A Unipar (UNIP6) informou que foram convertidas 90.610 ações preferenciais classe A em igual número de ações preferenciais classe B. As conversões modificaram a composição do capital social, como mostram as tabelas a seguir:

Sequoia (SEQL3) aprova aumento de capital

A Sequoia (SEQL3) aprovou aumento de capital após exercícios de opções de compra de ações, por subscrição particular. O aumento será feito com a emissão de 830.699 ações ordinárias, ao preço atualizado de R$ 2,16660 por ação, fixado de acordo com o Primeiro Plano.

Com a aprovação, o capital social da companhia passará dos atuais R$ 649.740.933,86 para R$ 651.540.726,31, dividido em 138.364.247 ações ordinárias.

Copel (CPLE6): Fitch eleva rating para AAA(bra)

A Copel (CPLE6) comunica que a agência de risco Fitch elevou de ‘AA+(bra)’ para ‘AAA(bra)’ o rating nacional de longo prazo da companhia, suas subsidiárias integrais Copel GeT e Copel Dis, além de de suas respectivas emissões de debêntures.

Ao mesmo tempo, a perspectiva dos ratings corporativos foi revisada para estável.

A nota de crédito ‘AAA(bra) é a mais alta na escala da Fitch e o maior rating da história da Copel. A elevação dos ratings considera a melhora da performance operacional do grupo e a expectativa de manutenção de seu perfil financeiro, com alavancagem financeira líquida ajustada inferior a 2,5 vezes.

Foi levado em conta, segundo a Copel, o perfil de crédito do grupo, “que se beneficia da atuação como empresa integrada, com importantes ativos de geração, transmissão e distribuição de energia”. Os ativos contribuem para a diluição de potenciais riscos operacionais e regulatórios dentro de um setor que apresenta risco baixo a moderado.

De acordo com o relatório da Fitch, alguns dos pontos chave destacados são:

Risco Hidrológico Gerenciável: a Fitch destaca que a Copel GeT está preparada para o aumento no risco hidrológico;

Ganhos de Eficiência na Distribuição: a rentabilidade das operações vem aumentando de forma consistente, medida pela relação entre o EBITDA e a base de ativos remunerados;

Recomposição da Base de Ativos de Geração: a aquisição do complexo eólico Vilasdeverá incrementar o EBITDA do grupo a partir de 2022 e reduzir, em parte, a exposição ao risco hidrológico.

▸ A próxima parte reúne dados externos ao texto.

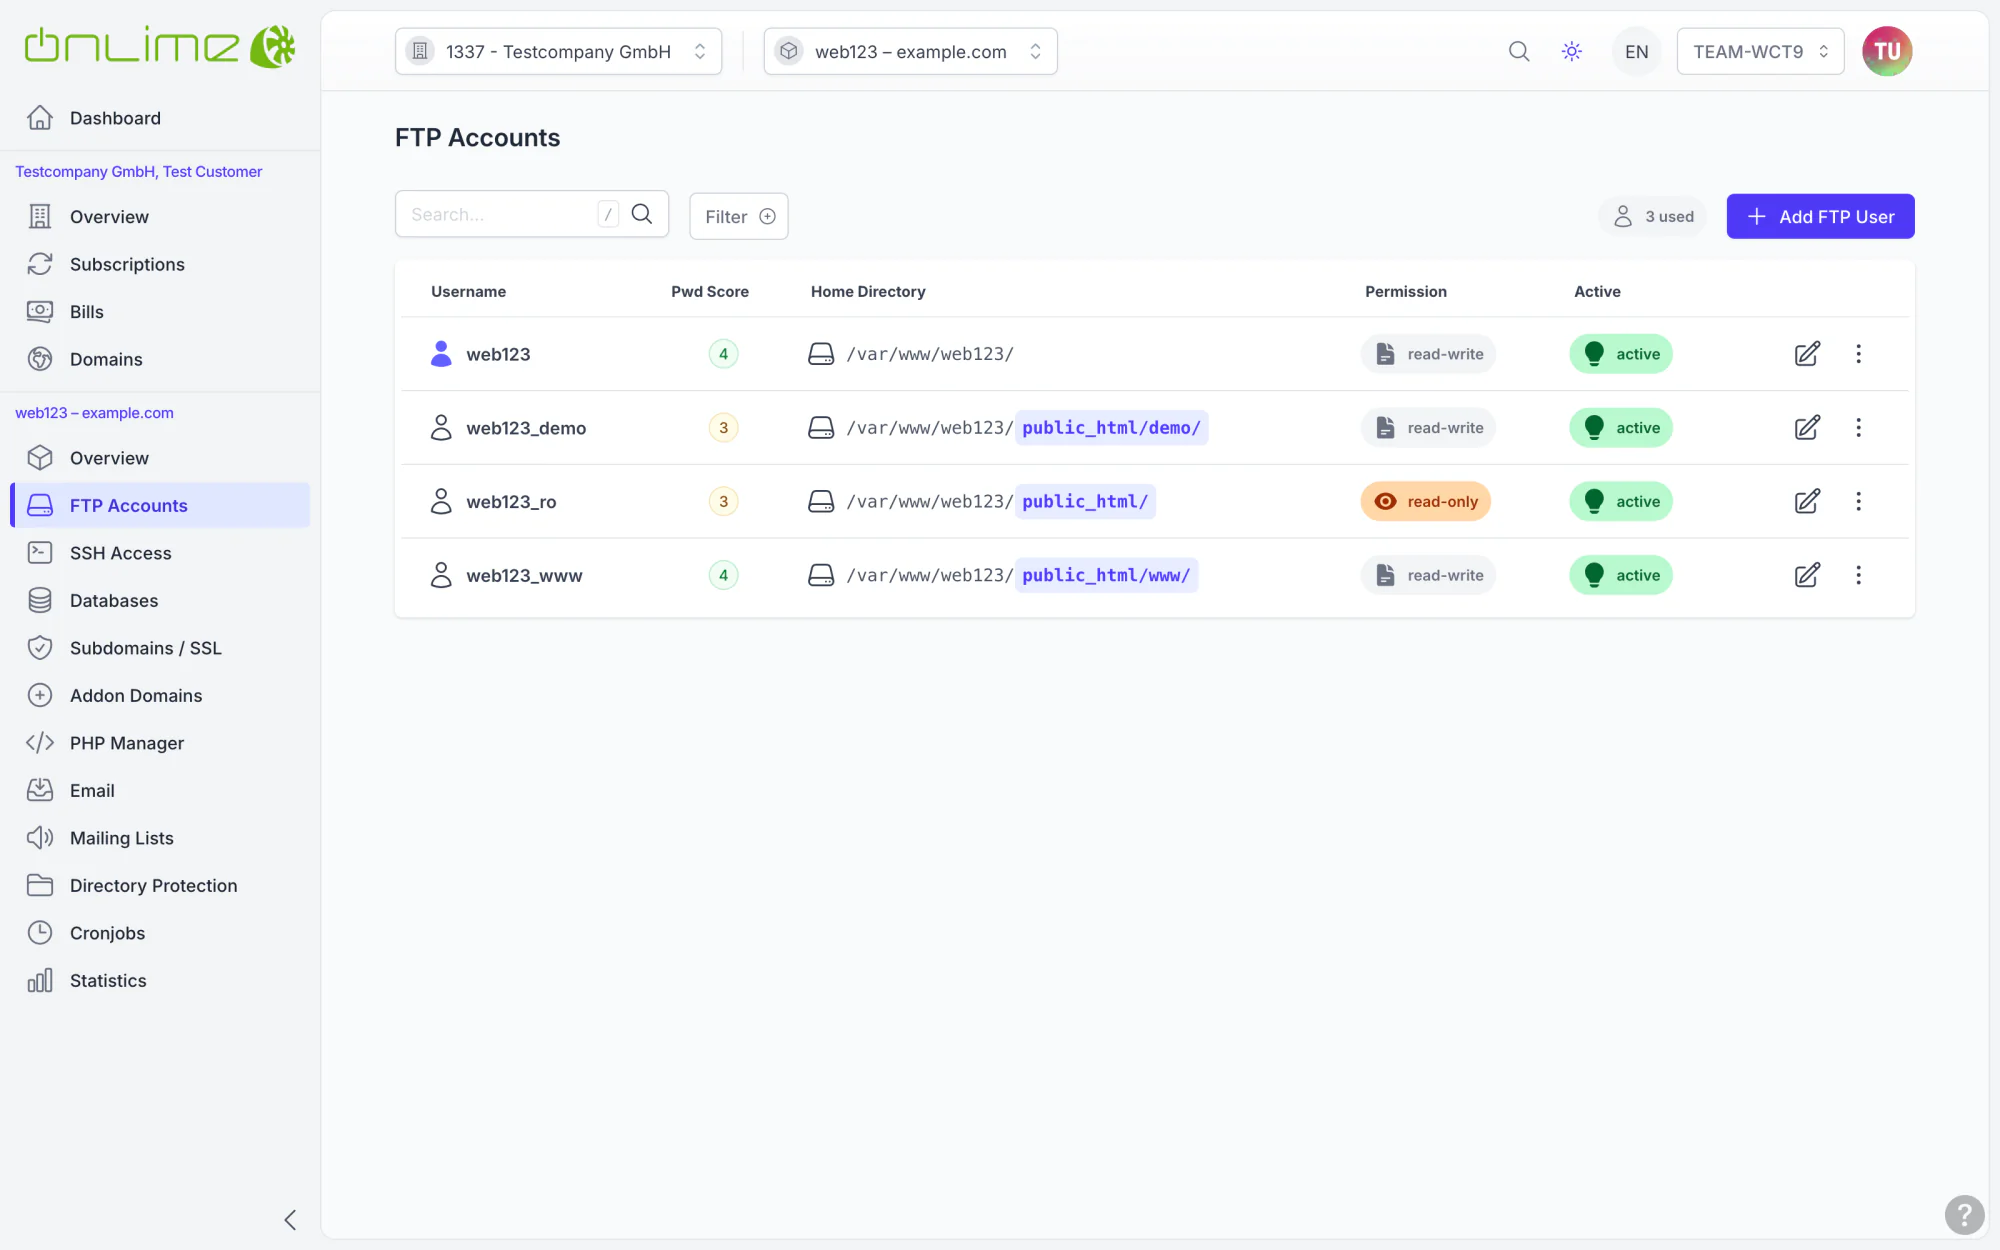The image size is (2000, 1250).
Task: Edit the web123_demo FTP account
Action: [1807, 428]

A companhia diz que a elevação da nota de crédito e o atingimento da nota máxima do rating é “mais uma conquista relevante na agenda estratégica e se soma aos avanços recentes na governança, como a criação do comitê de investimentos e inovação, do comitê de desenvolvimento sustentável, o aumento da representatividade dos minoritários no Conselho de Administração, o Programa de UNITs, a nova Política de Dividendos e a Política de Investimentos.”